Dandelion Wine

Book Details

Discerning Reader Editorial Review

Reviewed 02/04/2009 by Mark Tubbs.

Recommended. A brilliant account of a boy's summer discoveries.

It’s been said that great writers are born, not made. One such writer is Ray Bradbury, the eminent author emeritus of American Science Fiction. Not being a fan of Science Fiction, I did not truly enjoy or appreciate Bradbury after reading some of his short fiction, but his semi-autobiographical work Dandelion Wine changed all that.

Dandelion Wine is the story of Douglas Spaulding, a twelve year-old boy, who, in the summer of 1928, discovers that he is alive. I distinctly remember the summer of 1995, when I discovered I was alive. But a sixteen year-old in 1995 comes to much different realizations of aliveness than a twelve year-old in 1928. This is a narrative told in images and sensations, spanning the three summer months of June, July and August. The stories are only loosely connected; Douglas doesn’t figure as the protagonist in every single one. But this is merely incidental because a twelve year-old boy’s memory isn’t necessarily a chronological log of events. Rather, events, feelings, sensations and images all ball up into a series of interconnected experiences consociated by the fact that they were all experienced by the same boy.  The Barnes and Noble webpage about Ray Bradbury notes something similar about boyhood perspectives:

“In 'Just This Side of Byzantium,' the introduction to Dandelion Wine, Bradbury mentions a critic who observed that the author never mentioned the ugly coal trucks and disgusting harbors that surrounded his picturesque recount of Waukegan.
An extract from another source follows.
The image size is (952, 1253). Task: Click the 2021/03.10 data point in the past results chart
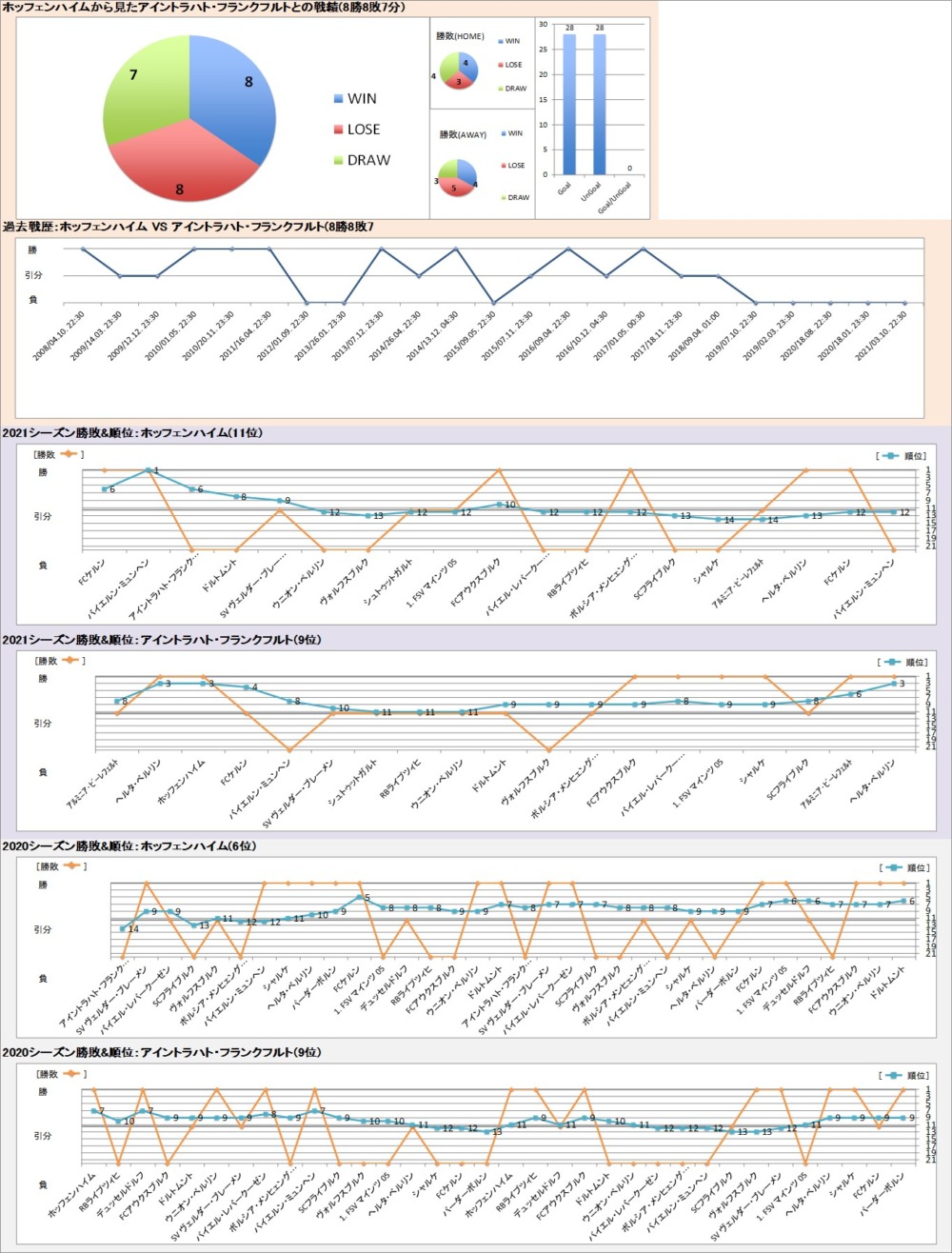pos(903,304)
Bradbury rallied, that to a young boy, such things are wonderful and mysterious, and ugliness is a trait only grown in adults.”

This is all true, but Douglas is far from a typical boy. He tends to brood on issues of life and death and evil and change, which, when mixed with a potent disposition towards imagining and daydreaming, produce a volcanic admixture of emotion and nostalgia – often defused by his younger, more pragmatic brother Tom. What Douglas’ ruminations never produce, however, is a truly spiritual awakening to the Lord God of the universe. Instead, he falls prey to fears, superstitions, and speculations that make for an enthralling read, but fall short of offering any comfort or understanding.
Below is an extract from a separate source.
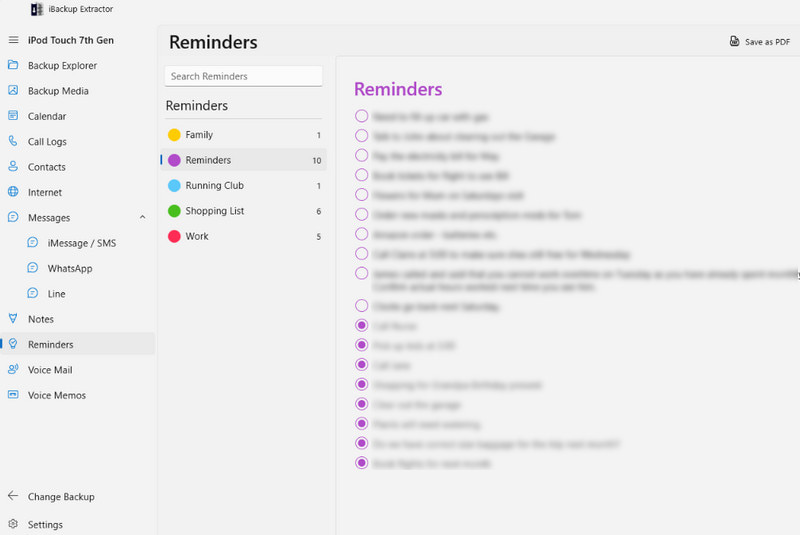
Task: Switch to the Work reminder list
Action: pyautogui.click(x=245, y=236)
This book therefore leaves the Christian reader with a thankfulness to God’s common grace for creating an author with the talents and gifting of Bradbury, but with a sadness regarding Bradbury’s inability (and by extension, Douglas’ inability) to trace back the aliveness of the world to its Creator. Normally I would hesitate to commit a fallacy by reading into an author’s spirituality via his or her fictional creations, but Bradbury is on record as praising the collected essays of George Bernard Shaw, which, according to him, “contain all of the intelligence of humanity during the last hundred years and perhaps more.” This praise of a rabid atheist is illustrative of Bradbury’s dismissal of God as a force in the world, much less a force to be reckoned with where eternity is concerned. I should also mention that if you are wary of magic and the like, you will not appreciate the account of Douglas and Tom’s kidnapping of the carnival tarot witch. Obviously the boys have no concept of the biblical commands in Deuteronomy 18 or Galatians 5.

I wish we (Christians) could count Ray Bradbury as one our own. I do pray for Bradbury’s soul – whether he would like me to or not – and I will enjoy Dandelion Wine over and over again as a gift of common grace to the reading public. I encourage you to do the same, whether in summer, or in winter when you need a hint of summer.